Waffen wenige Wochen vor Anschlag geliefert
Marsel O. muss sich damit nur mehr für eine am 25. September 2020 und damit wenige Wochen vor dem Attentat gelieferte Pistole der Marke Tokarev verantworten, die er dem späteren Attentäter sowie dem Vermittler des Geschäfts, Adam M., in der Bundeshauptstadt übergeben haben soll.
Bis zu zwei Jahre Haft drohen
Der Attentäter wurde bei dem Anschlag in der Wiener Innenstadt von der Polizei erschossen, Adam M. im vergangenen Februar am Wiener Landesgericht nicht rechtskräftig für seine Beteiligung an der Waffenbeschaffung sowie wegen Beitrags zu vierfachem Mord und mehrfachem Mordversuch zu lebenslanger Haft verurteilt.
Vorgeworfen werden ihm lediglich Vergehen gegen das Waffengesetz, eine Mitwirkung bzw. Mitwisserschaft am Terror-Akt ist nicht angeklagt. Die Anklagebehörde geht auch nicht von einer Beteiligung am Mord aus. Marsel O. drohen im Fall einer anklagekonformen Verurteilung bis zu zwei Jahre Haft.
Wie konnte es passieren?
Weshalb es zu dem staatsanwaltschaftlichen Fehler kommen konnte, erklärte Behördensprecherin Bussek in einem längeren Telefongespräch der APA zusammengefasst wie folgt: Im Zuge der strafrechtlichen Aufarbeitung der Terror-Nacht wurde gegen weit mehr als 30 Beschuldigte umfangreich ermittelt. Um die Staatsanwältin zu entlasten, die jahrelang engagiert und zeitintensiv die Ermittlungen leitete, wurde in einzelnen Fällen das Verfahren gegen am Rande Beteiligte ausgeschieden. Eine weitere Staatsanwältin bekam so einen Akt gegen einen Verdächtigen auf den Tisch, der - wie Bussek betonte - nichts mit dem Anschlag an sich zu tun hatte. 4
In einem Bericht, der sich zunächst primär auf diesen Mann und offenbar auf einen Verdacht in Richtung Verstoß gegen das Kriegsmaterialgesetz bezog, tauchte erstmals der Name Marsel O. auf. Die zweite, nicht federführende Staatsanwältin bezog den Slowenen kurzerhand in ihren Akt ein. Nach Auswertung der Erhebungsergebnisse kam diese Anklägerin zum Schluss, dass gegen den ursprünglich Verdächtigen keine hinreichenden Verdachtsmomente vorlagen, um diesen weiterzuverfolgen.

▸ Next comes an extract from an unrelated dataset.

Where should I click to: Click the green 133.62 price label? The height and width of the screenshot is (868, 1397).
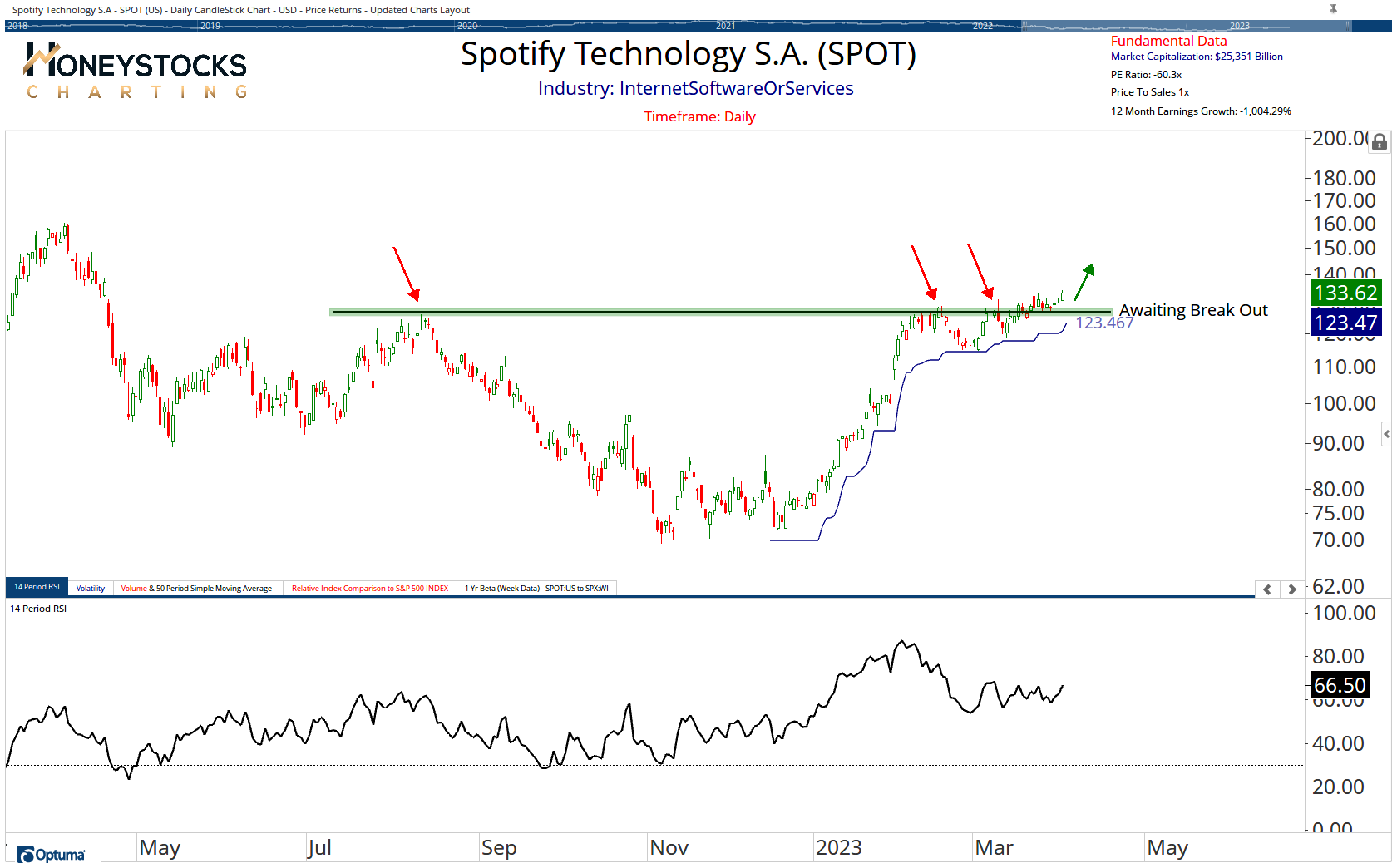pos(1345,293)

Sie stellte daher das Verfahren gegen ihn ein - versehentlich bezog sich die Einstellung allerdings auch auf Marsel O., was behördenintern offenbar nicht weiter auffiel und auch der in erster Linie zuständigen Staatsanwältin nicht zur Kenntnis gelangte.

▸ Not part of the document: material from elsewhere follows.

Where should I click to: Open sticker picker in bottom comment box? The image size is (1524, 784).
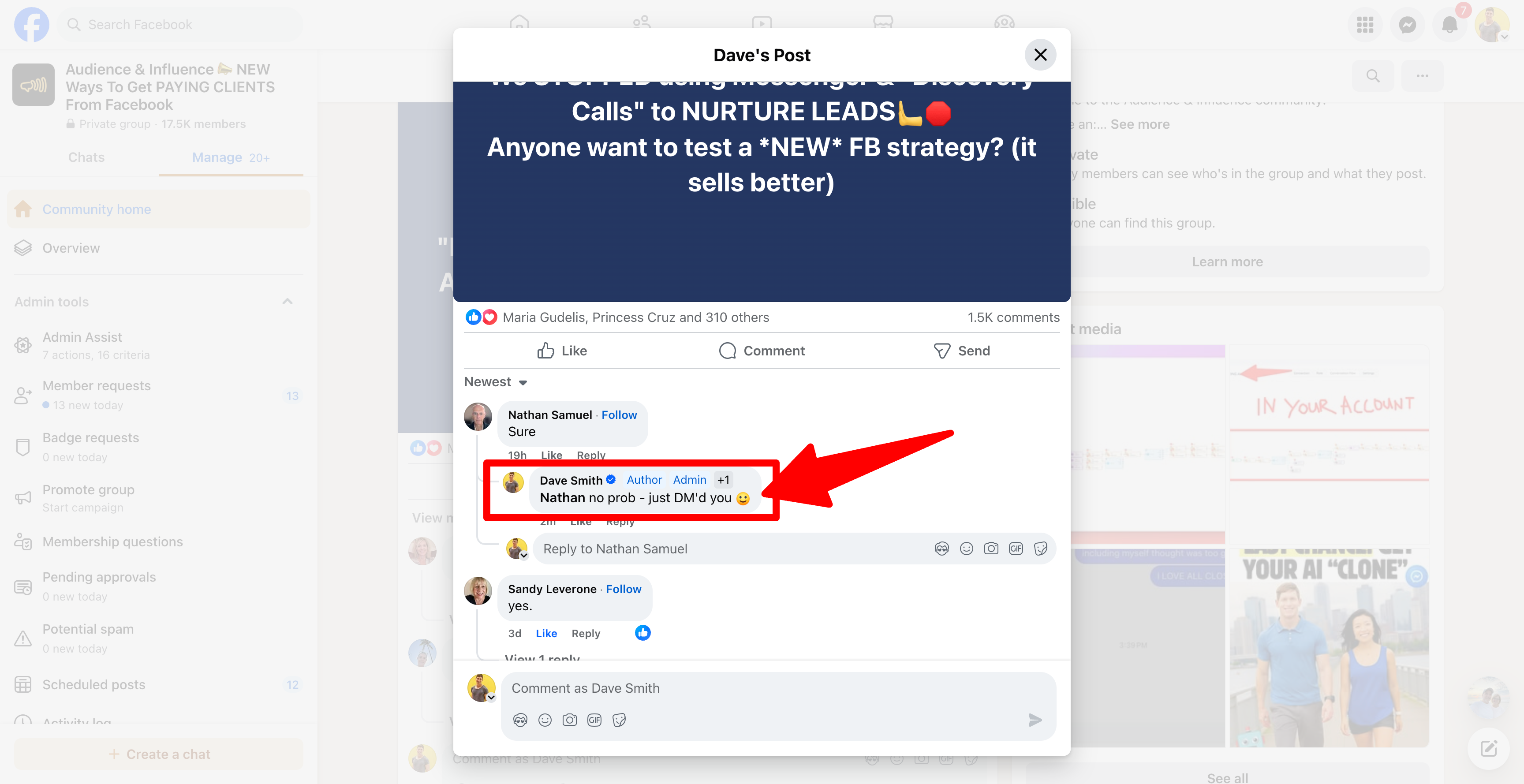point(619,720)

Prozess um Faustfeuerwaffe
"Wir sind damit natürlich nicht glücklich", erklärte Bussek. Da die Zastava M70 unter das Kriegsmaterialgesetz fällt, habe man in diesem Punkt den Strafantrag gegen Marsel O. zurückziehen müssen: "Wenn dort (gemeint: in dem bereits 2021 eingestellten Verfahren) das Kriegsmaterialgesetz eingestellt wurde, ist das derselbe Lebenssachverhalt." Den könne man dem Slowenen jetzt nicht mehr zum Vorwurf machen: "Daran sind wir gebunden. Es gibt keinen anderen Weg." Es sei aber nicht so, dass der Mann damit gar nicht mehr belangt werde: "Die Faustfeuerwaffe bleibt ja."

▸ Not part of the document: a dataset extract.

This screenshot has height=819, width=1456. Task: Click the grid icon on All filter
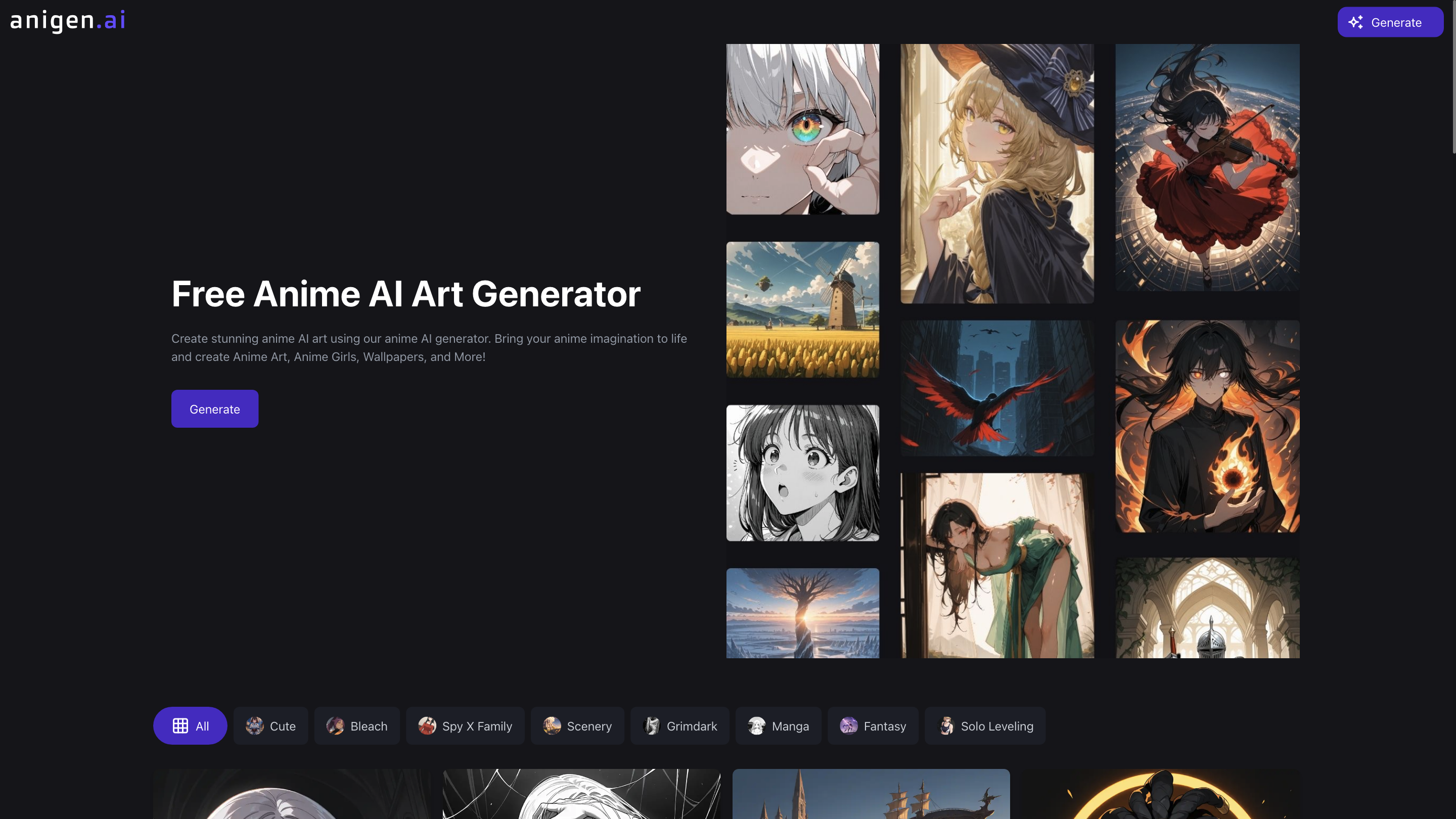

Allerdings wäre die Strafdrohung eine höhere, würde es am kommenden Dienstag nicht nur um die Pistole, sondern auch um das Sturmgewehr gehen. Wer Kriegsmaterial ohne die hierfür erforderliche Bewilligung ein-, aus- oder durchführt oder vermittelt, muss mit bis zu drei Jahren Haft rechnen.
Zusammenfassung
- Aufgrund einer bereits 2021 verfügten Verfahrenseinstellung kann Marsel O. nicht mehr wegen der Übergabe des beim Anschlag verwendeten Sturmgewehrs an den späteren Attentäter zur Verantwortung gezogen werden.
- Die Sprecherin der Wiener Anklagebehörde, Nina Bussek, räumte Samstagmittag im Gespräch mit der APA den Fehler ein.
- Die Anklagebehörde geht auch nicht von einer Beteiligung am Mord aus.